The problem –
Repeat each line of the material below without change.

Records for the task –

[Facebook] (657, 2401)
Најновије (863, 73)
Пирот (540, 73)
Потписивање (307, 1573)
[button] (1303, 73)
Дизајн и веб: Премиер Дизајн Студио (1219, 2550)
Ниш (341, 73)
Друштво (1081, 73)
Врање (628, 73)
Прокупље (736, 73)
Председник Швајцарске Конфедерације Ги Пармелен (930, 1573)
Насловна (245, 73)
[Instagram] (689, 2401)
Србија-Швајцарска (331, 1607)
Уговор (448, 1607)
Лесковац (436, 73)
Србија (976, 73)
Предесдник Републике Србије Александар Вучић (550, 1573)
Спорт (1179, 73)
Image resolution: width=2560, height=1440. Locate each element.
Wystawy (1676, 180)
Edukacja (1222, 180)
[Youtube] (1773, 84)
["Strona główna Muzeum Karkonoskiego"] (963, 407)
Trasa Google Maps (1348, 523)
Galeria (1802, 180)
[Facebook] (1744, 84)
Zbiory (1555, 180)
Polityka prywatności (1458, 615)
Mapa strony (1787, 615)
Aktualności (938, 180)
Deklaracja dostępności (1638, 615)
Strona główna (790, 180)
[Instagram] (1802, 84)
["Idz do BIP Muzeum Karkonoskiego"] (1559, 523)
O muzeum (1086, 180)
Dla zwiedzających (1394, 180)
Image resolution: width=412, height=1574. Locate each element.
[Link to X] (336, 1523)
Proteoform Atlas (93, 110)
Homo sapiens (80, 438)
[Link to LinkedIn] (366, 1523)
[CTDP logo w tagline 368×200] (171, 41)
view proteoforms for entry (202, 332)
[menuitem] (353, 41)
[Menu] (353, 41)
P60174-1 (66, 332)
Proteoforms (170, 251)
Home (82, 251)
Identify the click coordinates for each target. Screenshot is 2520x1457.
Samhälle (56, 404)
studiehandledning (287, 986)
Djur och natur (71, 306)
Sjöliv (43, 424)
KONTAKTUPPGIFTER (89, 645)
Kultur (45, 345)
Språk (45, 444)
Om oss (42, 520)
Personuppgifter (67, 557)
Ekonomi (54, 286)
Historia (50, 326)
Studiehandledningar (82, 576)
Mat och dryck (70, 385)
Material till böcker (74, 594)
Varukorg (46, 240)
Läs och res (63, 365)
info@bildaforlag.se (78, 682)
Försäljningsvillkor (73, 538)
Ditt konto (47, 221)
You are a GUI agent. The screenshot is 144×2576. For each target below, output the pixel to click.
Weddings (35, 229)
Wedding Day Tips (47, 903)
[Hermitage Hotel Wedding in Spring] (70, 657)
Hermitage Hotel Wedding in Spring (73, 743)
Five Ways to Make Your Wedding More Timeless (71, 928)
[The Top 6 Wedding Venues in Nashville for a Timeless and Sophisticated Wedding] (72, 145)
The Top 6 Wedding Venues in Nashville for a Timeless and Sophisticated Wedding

Answer to this problem –
[Facebook] (657, 2401)
Најновије (863, 73)
Пирот (540, 73)
Потписивање (307, 1573)
[button] (1303, 73)
Дизајн и веб: Премиер Дизајн Студио (1219, 2550)
Ниш (341, 73)
Друштво (1081, 73)
Врање (628, 73)
Прокупље (736, 73)
Председник Швајцарске Конфедерације Ги Пармелен (930, 1573)
Насловна (245, 73)
[Instagram] (689, 2401)
Србија-Швајцарска (331, 1607)
Уговор (448, 1607)
Лесковац (436, 73)
Србија (976, 73)
Предесдник Републике Србије Александар Вучић (550, 1573)
Спорт (1179, 73)
Image resolution: width=2560, height=1440. Locate each element.
Wystawy (1676, 180)
Edukacja (1222, 180)
[Youtube] (1773, 84)
["Strona główna Muzeum Karkonoskiego"] (963, 407)
Trasa Google Maps (1348, 523)
Galeria (1802, 180)
[Facebook] (1744, 84)
Zbiory (1555, 180)
Polityka prywatności (1458, 615)
Mapa strony (1787, 615)
Aktualności (938, 180)
Deklaracja dostępności (1638, 615)
Strona główna (790, 180)
[Instagram] (1802, 84)
["Idz do BIP Muzeum Karkonoskiego"] (1559, 523)
O muzeum (1086, 180)
Dla zwiedzających (1394, 180)
Image resolution: width=412, height=1574. Locate each element.
[Link to X] (336, 1523)
Proteoform Atlas (93, 110)
Homo sapiens (80, 438)
[Link to LinkedIn] (366, 1523)
[CTDP logo w tagline 368×200] (171, 41)
view proteoforms for entry (202, 332)
[menuitem] (353, 41)
[Menu] (353, 41)
P60174-1 (66, 332)
Proteoforms (170, 251)
Home (82, 251)
Identify the click coordinates for each target. Screenshot is 2520x1457.
Samhälle (56, 404)
studiehandledning (287, 986)
Djur och natur (71, 306)
Sjöliv (43, 424)
KONTAKTUPPGIFTER (89, 645)
Kultur (45, 345)
Språk (45, 444)
Om oss (42, 520)
Personuppgifter (67, 557)
Ekonomi (54, 286)
Historia (50, 326)
Studiehandledningar (82, 576)
Mat och dryck (70, 385)
Material till böcker (74, 594)
Varukorg (46, 240)
Läs och res (63, 365)
info@bildaforlag.se (78, 682)
Försäljningsvillkor (73, 538)
Ditt konto (47, 221)
You are a GUI agent. The screenshot is 144×2576. For each target below, output the pixel to click.
Weddings (35, 229)
Wedding Day Tips (47, 903)
[Hermitage Hotel Wedding in Spring] (70, 657)
Hermitage Hotel Wedding in Spring (73, 743)
Five Ways to Make Your Wedding More Timeless (71, 928)
[The Top 6 Wedding Venues in Nashville for a Timeless and Sophisticated Wedding] (72, 145)
The Top 6 Wedding Venues in Nashville for a Timeless and Sophisticated Wedding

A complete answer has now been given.